1701 Die zwei Kirchbauten werden errichtet – noch ohne die hohen Türme. Eine Kirche gehört der lutherischen und eine der französisch-reformierten Gemeinde: Ein Großteil der französischen Einwanderer hatte sich in der Friedrichstadt angesiedelt. Den Hugenotten war mit dem Edikt von Potsdam der Schutz ihrer religiösen Freiheit und volles Bürgerrecht zugesichert worden.
 
1780-85 Die beiden identischen Kuppeltürme werden nach den Plänen von Carl von Gontard unter Friedrich II. errichtet.
 
1821 Das königliche Schauspielhaus, das heutige Konzerthaus, wird von dem Architekten Karl Friedrich Schinkel fertiggestellt. Es ersetzt das Nationaltheater, das an derselben Stelle durch einen Brand zerstört worden war.
 
1859-71 Bau des Denkmals von Friedrich Schiller in der Mitte des Platzes. Anlass ist der 100. Geburtstag des Dichters. Bis 1936 hieß dieser Teil des Gendarmenmarkts „Schillerplatz“.
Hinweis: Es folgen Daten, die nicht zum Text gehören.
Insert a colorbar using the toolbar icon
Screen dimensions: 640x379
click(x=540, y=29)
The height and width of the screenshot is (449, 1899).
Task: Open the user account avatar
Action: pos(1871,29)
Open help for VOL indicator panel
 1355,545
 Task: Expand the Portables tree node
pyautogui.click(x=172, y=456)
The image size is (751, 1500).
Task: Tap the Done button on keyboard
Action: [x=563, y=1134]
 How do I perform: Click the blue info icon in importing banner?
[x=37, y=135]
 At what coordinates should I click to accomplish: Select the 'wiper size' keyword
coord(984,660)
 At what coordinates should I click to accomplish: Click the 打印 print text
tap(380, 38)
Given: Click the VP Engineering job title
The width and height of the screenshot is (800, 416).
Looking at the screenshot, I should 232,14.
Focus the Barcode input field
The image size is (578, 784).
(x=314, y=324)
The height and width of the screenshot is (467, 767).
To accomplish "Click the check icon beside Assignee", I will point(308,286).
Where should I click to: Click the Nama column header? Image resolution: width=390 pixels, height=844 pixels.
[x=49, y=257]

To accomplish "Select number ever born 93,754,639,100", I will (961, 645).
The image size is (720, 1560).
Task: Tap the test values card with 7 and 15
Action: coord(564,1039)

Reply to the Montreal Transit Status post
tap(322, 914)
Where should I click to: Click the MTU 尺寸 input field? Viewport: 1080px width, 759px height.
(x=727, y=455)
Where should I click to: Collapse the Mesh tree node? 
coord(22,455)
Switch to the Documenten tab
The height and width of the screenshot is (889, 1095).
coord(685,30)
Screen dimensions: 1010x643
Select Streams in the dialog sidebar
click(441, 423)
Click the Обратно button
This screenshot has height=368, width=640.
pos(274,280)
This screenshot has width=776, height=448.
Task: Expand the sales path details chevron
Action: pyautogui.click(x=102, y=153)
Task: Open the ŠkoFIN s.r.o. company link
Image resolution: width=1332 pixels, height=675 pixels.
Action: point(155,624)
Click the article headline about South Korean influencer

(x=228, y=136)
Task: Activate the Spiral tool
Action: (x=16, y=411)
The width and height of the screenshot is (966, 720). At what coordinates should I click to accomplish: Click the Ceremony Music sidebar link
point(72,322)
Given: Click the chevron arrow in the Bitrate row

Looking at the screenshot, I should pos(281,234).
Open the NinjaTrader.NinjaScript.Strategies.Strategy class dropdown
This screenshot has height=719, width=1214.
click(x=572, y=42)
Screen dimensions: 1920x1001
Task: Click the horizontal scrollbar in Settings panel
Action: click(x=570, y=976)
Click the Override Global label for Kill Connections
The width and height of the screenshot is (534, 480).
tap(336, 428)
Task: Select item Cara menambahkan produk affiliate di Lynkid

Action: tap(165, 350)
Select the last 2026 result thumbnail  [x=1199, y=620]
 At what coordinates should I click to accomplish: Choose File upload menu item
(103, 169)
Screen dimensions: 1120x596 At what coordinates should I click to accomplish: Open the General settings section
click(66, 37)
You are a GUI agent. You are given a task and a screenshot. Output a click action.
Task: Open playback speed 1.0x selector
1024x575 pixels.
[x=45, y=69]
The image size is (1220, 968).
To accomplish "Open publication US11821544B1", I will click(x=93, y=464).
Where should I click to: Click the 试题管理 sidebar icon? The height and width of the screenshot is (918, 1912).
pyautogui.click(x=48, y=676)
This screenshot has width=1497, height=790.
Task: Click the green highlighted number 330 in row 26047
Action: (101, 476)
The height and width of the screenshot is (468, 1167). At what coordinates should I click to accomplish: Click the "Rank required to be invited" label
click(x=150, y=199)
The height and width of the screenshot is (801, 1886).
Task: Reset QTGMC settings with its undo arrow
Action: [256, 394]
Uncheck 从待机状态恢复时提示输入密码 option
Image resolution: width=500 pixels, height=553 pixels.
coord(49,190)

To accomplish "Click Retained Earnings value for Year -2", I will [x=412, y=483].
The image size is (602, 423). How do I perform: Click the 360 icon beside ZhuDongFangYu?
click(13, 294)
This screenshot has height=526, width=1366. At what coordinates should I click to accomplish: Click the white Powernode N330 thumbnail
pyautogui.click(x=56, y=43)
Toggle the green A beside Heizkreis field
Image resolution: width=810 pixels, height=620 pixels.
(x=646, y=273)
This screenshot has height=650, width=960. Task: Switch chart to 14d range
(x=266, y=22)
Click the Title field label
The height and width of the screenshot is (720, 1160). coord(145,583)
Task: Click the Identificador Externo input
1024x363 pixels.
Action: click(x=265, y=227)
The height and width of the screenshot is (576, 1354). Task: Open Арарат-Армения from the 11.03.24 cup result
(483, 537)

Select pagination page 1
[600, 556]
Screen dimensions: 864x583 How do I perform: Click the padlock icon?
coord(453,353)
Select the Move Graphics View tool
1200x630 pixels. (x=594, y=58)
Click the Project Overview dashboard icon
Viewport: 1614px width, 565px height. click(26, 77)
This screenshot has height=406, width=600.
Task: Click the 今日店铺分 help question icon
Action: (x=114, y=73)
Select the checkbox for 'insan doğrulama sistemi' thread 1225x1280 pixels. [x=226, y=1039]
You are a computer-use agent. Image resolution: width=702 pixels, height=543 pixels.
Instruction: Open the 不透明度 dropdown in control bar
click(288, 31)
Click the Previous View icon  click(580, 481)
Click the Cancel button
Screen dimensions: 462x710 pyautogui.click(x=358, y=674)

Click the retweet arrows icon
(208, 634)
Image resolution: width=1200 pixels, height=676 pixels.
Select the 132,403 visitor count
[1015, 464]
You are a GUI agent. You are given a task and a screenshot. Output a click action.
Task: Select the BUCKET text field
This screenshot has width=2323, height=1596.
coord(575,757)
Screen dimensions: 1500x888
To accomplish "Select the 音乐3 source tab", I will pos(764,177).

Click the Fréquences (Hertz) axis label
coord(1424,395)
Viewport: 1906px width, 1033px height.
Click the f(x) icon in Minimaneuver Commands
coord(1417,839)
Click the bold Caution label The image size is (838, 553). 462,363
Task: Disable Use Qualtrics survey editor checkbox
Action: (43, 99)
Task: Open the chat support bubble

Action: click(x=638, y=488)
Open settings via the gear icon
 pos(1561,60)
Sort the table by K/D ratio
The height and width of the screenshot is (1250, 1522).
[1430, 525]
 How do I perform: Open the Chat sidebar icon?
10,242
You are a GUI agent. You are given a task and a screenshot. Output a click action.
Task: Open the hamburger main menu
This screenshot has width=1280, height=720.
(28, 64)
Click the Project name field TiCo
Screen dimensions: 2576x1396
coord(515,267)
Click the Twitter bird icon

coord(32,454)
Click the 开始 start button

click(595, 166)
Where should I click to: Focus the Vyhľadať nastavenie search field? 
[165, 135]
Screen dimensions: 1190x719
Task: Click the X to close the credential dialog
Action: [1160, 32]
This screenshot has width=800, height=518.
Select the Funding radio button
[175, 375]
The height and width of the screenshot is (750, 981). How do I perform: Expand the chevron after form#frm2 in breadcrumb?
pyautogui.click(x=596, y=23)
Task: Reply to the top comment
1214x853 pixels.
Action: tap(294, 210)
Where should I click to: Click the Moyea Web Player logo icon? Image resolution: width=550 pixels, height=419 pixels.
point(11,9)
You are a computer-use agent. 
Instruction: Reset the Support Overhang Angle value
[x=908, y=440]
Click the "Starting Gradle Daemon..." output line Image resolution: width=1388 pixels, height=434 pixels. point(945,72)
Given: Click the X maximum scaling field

Der Gendarmenmarkt um 1900 – damals noch mit gärtnerischen Schmuckanlagen.

Ein Platz – viele Namen.

Im 18. Jhd. hieß der Platz Neuer Markt – und der Deutsche Dom (ohne Turm) Neue Kirche.
1688-1701 Linden-Markt
1701-1786 Mittelmarkt bzw. Friedrichstädtischer Markt
 
1786-1799 Neuer Markt
1799-1950 Gendarmenmarkt
1950-1991 Platz der Akademie
1991-heute Gendarmenmarkt

Der Markt – Schauplatz der Geschichte.

1847 Die "Kartoffelrevolution" – ein Aufruhr gegen die gestiegenen Lebensmittelpreise – kündigt die Revolution von 1848/1849 an.
 
1848 Die Gefallenen der Märzrevolution werden auf den Stufen des Deutschen Doms feierlich aufgebahrt.
Ab September tagt die Preußische Nationalversammlung mehrere Wochen im Großen Saal des Schauspielhauses.
 
1936 Das Nazi-Regime beseitigt die gärtnerischen Schmuckanlagen vor dem Schauspielhaus und ersetzt sie durch die heute noch vorhandenen quadratischen Steinplatten. Der Markt diente fortan als Aufmarschplatz für Propaganda-Veranstaltungen.
 
1946 Auf dem durch den Zweiten Weltkrieg zerstörten Platz findet ein Konzert des Alexandrow-Ensembles, des berühmten sowjetischen Soldatenchors und -orchesters, statt.
 
1979 Erste Wiederaufbauarbeiten am Konzerthaus. Wiedereröffnung 1984. Drei Jahre später Fertigstellung des Französischen Doms, 1989 Aufstellung des restaurierten Schiller-Denkmals. Vollendung des Deutschen Doms 1996. 
 
1990 Am Vorabend der Deutschen Wiedervereinigung findet auf dem Markt der letzte Staatsakt der DDR-Regierung mit der Aufführung von Beethovens 9. Sinfonie statt.

Entsetzen bei den Berlinern: Nach Bombeneinschlägen brennt der Französische Dom 1945 lichterloh.